Collected data entries
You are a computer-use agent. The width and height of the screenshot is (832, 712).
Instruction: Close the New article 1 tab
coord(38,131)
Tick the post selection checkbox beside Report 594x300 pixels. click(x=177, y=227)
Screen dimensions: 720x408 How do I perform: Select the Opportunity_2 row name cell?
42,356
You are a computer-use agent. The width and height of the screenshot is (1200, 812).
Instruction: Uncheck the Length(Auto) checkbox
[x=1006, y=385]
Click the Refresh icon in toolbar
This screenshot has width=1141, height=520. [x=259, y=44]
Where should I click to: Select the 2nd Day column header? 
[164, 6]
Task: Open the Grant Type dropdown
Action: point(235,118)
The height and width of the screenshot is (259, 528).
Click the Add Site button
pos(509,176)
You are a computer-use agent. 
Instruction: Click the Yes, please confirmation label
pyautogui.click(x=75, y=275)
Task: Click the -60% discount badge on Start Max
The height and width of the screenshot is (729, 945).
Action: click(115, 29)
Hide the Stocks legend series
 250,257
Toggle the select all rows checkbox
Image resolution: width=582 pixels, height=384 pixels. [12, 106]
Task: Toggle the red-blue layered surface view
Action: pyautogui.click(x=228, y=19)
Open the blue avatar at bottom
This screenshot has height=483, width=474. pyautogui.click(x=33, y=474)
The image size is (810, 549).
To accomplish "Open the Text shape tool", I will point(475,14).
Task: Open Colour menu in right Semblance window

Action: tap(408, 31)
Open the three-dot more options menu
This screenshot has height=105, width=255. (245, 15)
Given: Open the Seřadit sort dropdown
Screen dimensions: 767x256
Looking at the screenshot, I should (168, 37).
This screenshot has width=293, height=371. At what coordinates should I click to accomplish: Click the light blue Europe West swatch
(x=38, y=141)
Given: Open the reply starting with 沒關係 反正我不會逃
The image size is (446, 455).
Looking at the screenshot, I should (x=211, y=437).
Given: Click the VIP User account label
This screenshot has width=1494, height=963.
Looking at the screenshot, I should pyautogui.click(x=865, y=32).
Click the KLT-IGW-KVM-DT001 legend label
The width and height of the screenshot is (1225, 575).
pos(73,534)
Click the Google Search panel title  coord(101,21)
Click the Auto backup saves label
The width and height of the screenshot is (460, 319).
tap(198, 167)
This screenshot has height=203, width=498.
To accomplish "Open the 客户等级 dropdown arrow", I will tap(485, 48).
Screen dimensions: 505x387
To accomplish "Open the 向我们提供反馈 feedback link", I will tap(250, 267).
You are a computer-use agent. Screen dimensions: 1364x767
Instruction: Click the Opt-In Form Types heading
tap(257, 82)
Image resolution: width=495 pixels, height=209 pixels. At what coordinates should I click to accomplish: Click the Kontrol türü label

## What is being asked
Output exactly the line containing "Task: Click the" together with every line after it, ending at the final line of the entries.

## Expected answer
Task: Click the -60% discount badge on Start Max
The height and width of the screenshot is (729, 945).
Action: click(115, 29)
Hide the Stocks legend series
 250,257
Toggle the select all rows checkbox
Image resolution: width=582 pixels, height=384 pixels. [12, 106]
Task: Toggle the red-blue layered surface view
Action: pyautogui.click(x=228, y=19)
Open the blue avatar at bottom
This screenshot has height=483, width=474. pyautogui.click(x=33, y=474)
The image size is (810, 549).
To accomplish "Open the Text shape tool", I will point(475,14).
Task: Open Colour menu in right Semblance window

Action: tap(408, 31)
Open the three-dot more options menu
This screenshot has height=105, width=255. (245, 15)
Given: Open the Seřadit sort dropdown
Screen dimensions: 767x256
Looking at the screenshot, I should (168, 37).
This screenshot has width=293, height=371. At what coordinates should I click to accomplish: Click the light blue Europe West swatch
(x=38, y=141)
Given: Open the reply starting with 沒關係 反正我不會逃
The image size is (446, 455).
Looking at the screenshot, I should (x=211, y=437).
Given: Click the VIP User account label
This screenshot has width=1494, height=963.
Looking at the screenshot, I should pyautogui.click(x=865, y=32).
Click the KLT-IGW-KVM-DT001 legend label
The width and height of the screenshot is (1225, 575).
pos(73,534)
Click the Google Search panel title  coord(101,21)
Click the Auto backup saves label
The width and height of the screenshot is (460, 319).
tap(198, 167)
This screenshot has height=203, width=498.
To accomplish "Open the 客户等级 dropdown arrow", I will tap(485, 48).
Screen dimensions: 505x387
To accomplish "Open the 向我们提供反馈 feedback link", I will tap(250, 267).
You are a computer-use agent. Screen dimensions: 1364x767
Instruction: Click the Opt-In Form Types heading
tap(257, 82)
Image resolution: width=495 pixels, height=209 pixels. At what coordinates should I click to accomplish: Click the Kontrol türü label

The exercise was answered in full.